This June in Philadelphia was like living in New Orleans again. Half the month was wildly rainy and the other half was steamy and hot; some days were both. One golden afternoon, a welcome relief from several days of storms during my trip across state, my family and I basked in the sunshine and sipped limoncello. I kept hustling water glasses to the table, although my relatives waved me away. Two-fisting–cocktail in one hand, water bottle in the other–is a survival tactic I learned in those sultry summers as a tour guide in the French Quarter. It’s possible to be parched by the heat even when the air is heavy with moisture. Thus, July’s playlist is an ode to drinking water. Stay hydrated.
As an element, water has immense imaginative connotations and frequently appears in song lyrics to invoke coolness and comfort or depth and change. Water often shows up as shorthand for region (especially in songs from or inspired by the Delta blues tradition), and rivers or seas tend to play a dual role as landscape and metaphor, whether they are tranquil or threatening.

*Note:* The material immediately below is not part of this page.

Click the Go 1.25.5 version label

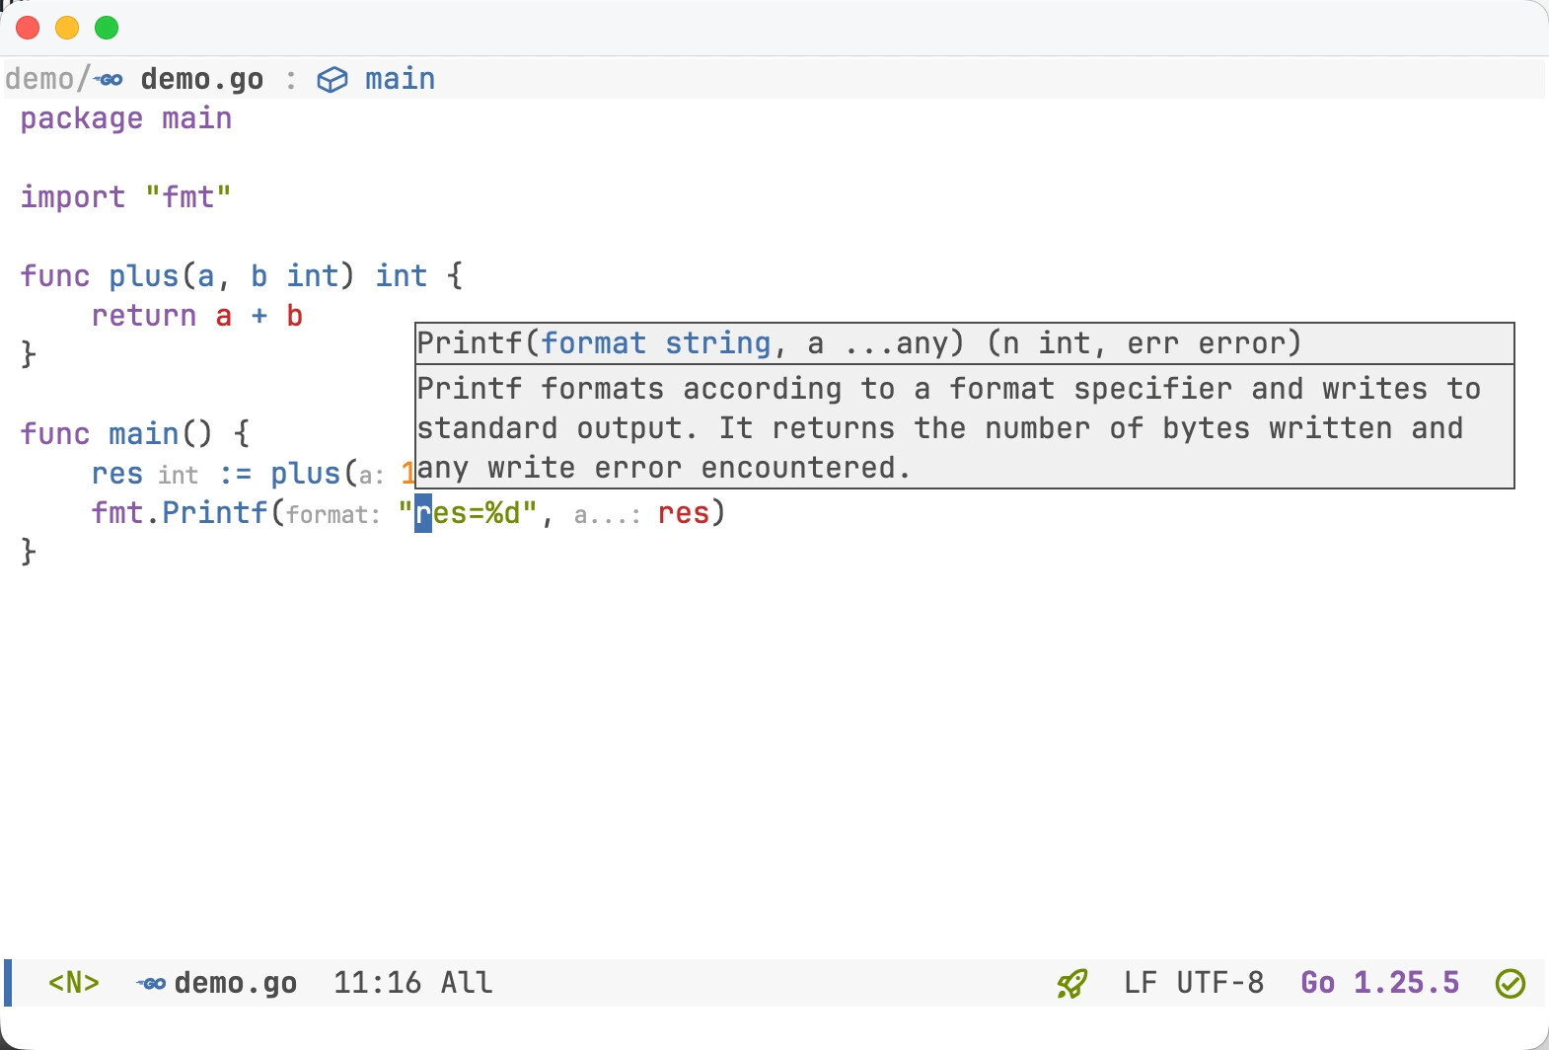tap(1379, 983)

But it’s unusual to hear a song sung of water as a beverage. In many of the songs I’ve compiled into playlists on this site, the lyrics invoke a food or drink because it is sweet or bitter in the mouth, because it brings about satisfaction or sickness in the belly, or because it is the object of appetite or addiction. None of these things can be said about water, yet it is a vital substance and absolutely necessary for health and comfort. So when water-as-beverage does appear in song lyrics, it often plays the role of a tonic or remedy, or else it implies the discomfort of need or scarcity if you have to go without.

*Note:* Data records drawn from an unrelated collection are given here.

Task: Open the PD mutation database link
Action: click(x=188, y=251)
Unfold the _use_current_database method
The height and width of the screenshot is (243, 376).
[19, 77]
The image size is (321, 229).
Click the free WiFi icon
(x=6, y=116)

Murder by Death, “Until Morale Improves the Beatings Will Continue”
This heftily titled track is from the band’s 2003 concept album, Who Will Survive and What Will be Left of Them?, in which the devil wages war on a small desert town which has angered him. When I saw this band perform in New Orleans over a decade ago, the frontman introduced this song by announcing “This song is about whiskey and the devil.” The crowd cheered and hollered. “That’s been going over well in Louisiana,” he added.
This track imagines a sort of wanderer in the desert–probably the guy who shot the devil and made him mad in the first place–feeling rage and guilt and vengeance like some kind of American Western Mad Max. The chorus repeats “Buckshot is my bread/ and I’ll drink whiskey instead of water/ ’cause I can’t stand to be sober in this place.” Even if comfort were possible, he doesn’t want it; his rugged sustenance is both reward and punishment.
Mirah, “Cold Cold Water”
This excellent kiss-off song also borrows from American Western imagery, invoking the unforgiving desert as her ex-lover’s just reward for deserting her. Water is explicitly a source of comfort and life here: the narrator offers her lover “water deep” and “air so sweet,” and when the lover leaves her for someone new, she tells him he’s going to get real thirsty out there in the desert without her: “But if the west can be a desperate place/ You search all day for just a taste/ Of the cold, cold water/ cold, cold water.”
Interestingly, this song seems to be a favorite for fanvids. A quick Youtube search will offer up scenes of The Hobbit or Lost or Star Wars set to this cinematic score.
Otis Redding, “You Don’t Miss Your Water (Until the Well’s Run Dry)”
If the narrator of “Cold Cold Water” sent those lyrics in a letter to her ex-lover, “You Don’t Miss Your Water” is probably the most gratifying response she could hope for. This slow, soulful tune is originally by William Bell (who sang a killer version at a White House blues event), but I’ve included Otis Redding’s version because the way he riffs on the chorus at the end is particularly on point for this collection:
“I miss my water/ I keep missing my water/ And I want my water/ I need my water/ I love my water/ And I want my water/ And I am little thirsty now…”
Amos Milburn, “Milk and Water”
From Beach Music Hall of Fame:
[Milburn’s] songs sang of good livin, good lovin and booze. Bad Bad Whiskey, Good Good Whiskey, Vicious Vicious Vodka, Thinkin and Drinkin, Juice Juice & Let Me Go Home Whiskey. As Milburn said, “Then I did a song called Milk and Water. That was my withdrawal from whiskey songs.”
Indeed, the lyrics explicitly state that milk and water is the doctor’s orders, prescribed to help the narrator wean himself away from the whiskey which he would very much prefer:”The milk is cool/ the water’s fine/ that ain’t what it takes to ease my mind.”
Incidentally, the term “milk-and-water” has for many centuries been used as a derogatory term meaning insipid, weak, or bland.
Effie Smith and the Squires, “Water Water”
Effie Smith has had it with booze, too–but unlike Amos Milburn, she’s doesn’t yearn for it in this upbeat, danceable track. She’d rather be sober than act crazy or “run at the lip” like her drinking friends: “Don’t give me that jive about whiskey and beer/ Just give me something that’s cool and clear.”